# CA finish issues - white cloudy in specific spots



## vavavallay (Jul 3, 2020)

Hey folks! My name is Ilyssa - I am new to turning and this is my 7th pen. I was hoping my first post could be to show off a pen... however I have been running into a repeated issue since the 3rd pen or so: I am getting white cloudy spots in the same spots consistently, seems to be always around the edges close to the bushings and even a bit further into the pen from there. I always notice it right before or immediately after starting micromesh (see  photos below) 

My basic protocol is to add 1-2 layers of thin CA, then 5-7 layers of medium CA. I use skew to clean up high spots, sand with Abranet 400 grit until 90% shiny spots gone (lathe on), sand longitudinally to remove circular sanding marks until all clear spots gone, spray with alcohol and wipe down, start micromesh from 1500-12000. 

I am using StickFast thin and Medium. I am not using white/normal paper towels.

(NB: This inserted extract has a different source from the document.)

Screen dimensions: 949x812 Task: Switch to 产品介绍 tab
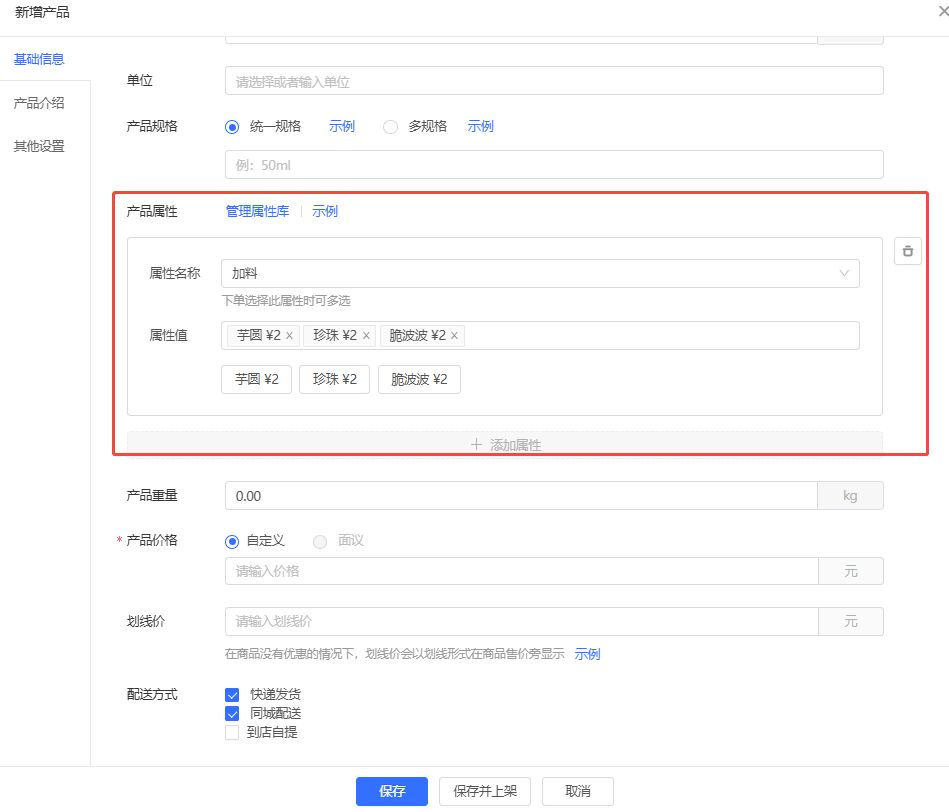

Here is how I have tried to mitigate: 

1a. Sanding all the way back down to the wood and restarting the CA process. This gives similar results
1b. Sanding down until I can no longer see the white spot and recoating with a few layers CA, and clean up with skew and sanding down to 400 grit again. This seems to make the issue actually worse.
2. Using less Activator spray. 
3. Slowing the lathe speed down to ~600 for sanding and CA application. This seems to help distribute glue more evenly but nothing more. 
4. Increasing the ratio of Thin:Thick layers (went from 1:8 to 2:6). Didn’t notice a difference here. 
5. Using a small poly bag to spread the wax instead of blue shop towels. This makes each layer thicker (Less absorbent), but still didn’t help. 
6. Taking longer times in between each layer (~3 minutes). Can’t tell if this helped or not.

So far nothing gives... It almost seems to be happening more frequently with each pen - I have altogether thrown away some blanks cause I wasn’t able to fix after 3 rounds of CA application. 

I thought this may be from over sanding (I tend to get aggressive to get the circular scratches out in the last steps), but I have been careful not to do that and am still seeing this issue. Not sure where to go from here and hoping someone can provide a tip or insight to try!

Thank you so much ahead of time and sorry if this has been discussed before - some of the ideas I tried came from reading other posts about this. Let me know if I’ve missed something! Hope to contribute more to these forums in the future.


----------



## tomas (Jul 3, 2020)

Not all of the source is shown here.